Ecco cosa pensava mentre il tempo inesorabilmente trascorreva lasciando una certa insoddisfazione nel profondo dell’animo. Era il silenzio.
Lui filosofava: “perché mai devo rincorrere il tempo?... lasciamo che sia lui a rincorrere me, rallentando o accelerando…non importa se ci riesco e/o come ci riesco, la cosa essenziale è convincersi che in fondo il tempo non esiste.” Gli uccelli cantavano intanto in un afoso pomeriggio di estate dove i bambini giocano a rincorrere le nuvole.

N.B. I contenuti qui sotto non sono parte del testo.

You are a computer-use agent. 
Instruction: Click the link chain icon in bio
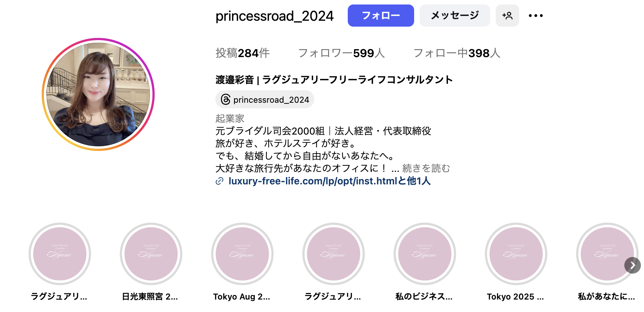click(220, 181)
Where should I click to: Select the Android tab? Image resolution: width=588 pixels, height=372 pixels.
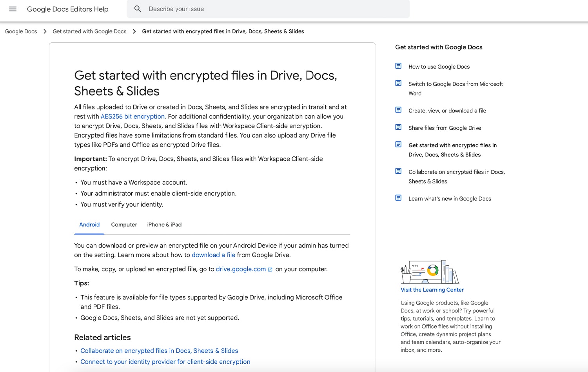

È inutile aspettare un segnale. Intanto era a conoscenza dei suoi dubbi, delle sue visioni, ma nessuno gli dava ascolto.
Era diverso, era da solo, era sottomesso agli altri e a se stesso. Ma non per questo lui non ci pensava e faceva finta di nulla. Se solo si fosse accorto prima degli sbagli fatti e delle scelte compiute; ma una persona a lui vicina insisteva nel ripetere che non si può vivere sul passato e che non è mai tardi per rincominciare una nuova vita… Lui provava con fatica e l’unica soddisfazione che provava era quella di scappare tra i boschi durante la quale ha passato la sua infanzia, quei boschi umidi, pieni di odori e misteri. Erano quelle piante che lo ascoltavano e che raccoglievano le sue lacrime che con penoso ritmo cadevano sul terreno. Solo, era solo, la sua solitudine lo rendeva felice. Ancora adesso stento a credere. Sentiva e vedeva cose che i più fortunati percepivano e che spesso davano origine a grandi preoccupazioni. Grande fortuna…. illusioni solo illusioni di essere felice.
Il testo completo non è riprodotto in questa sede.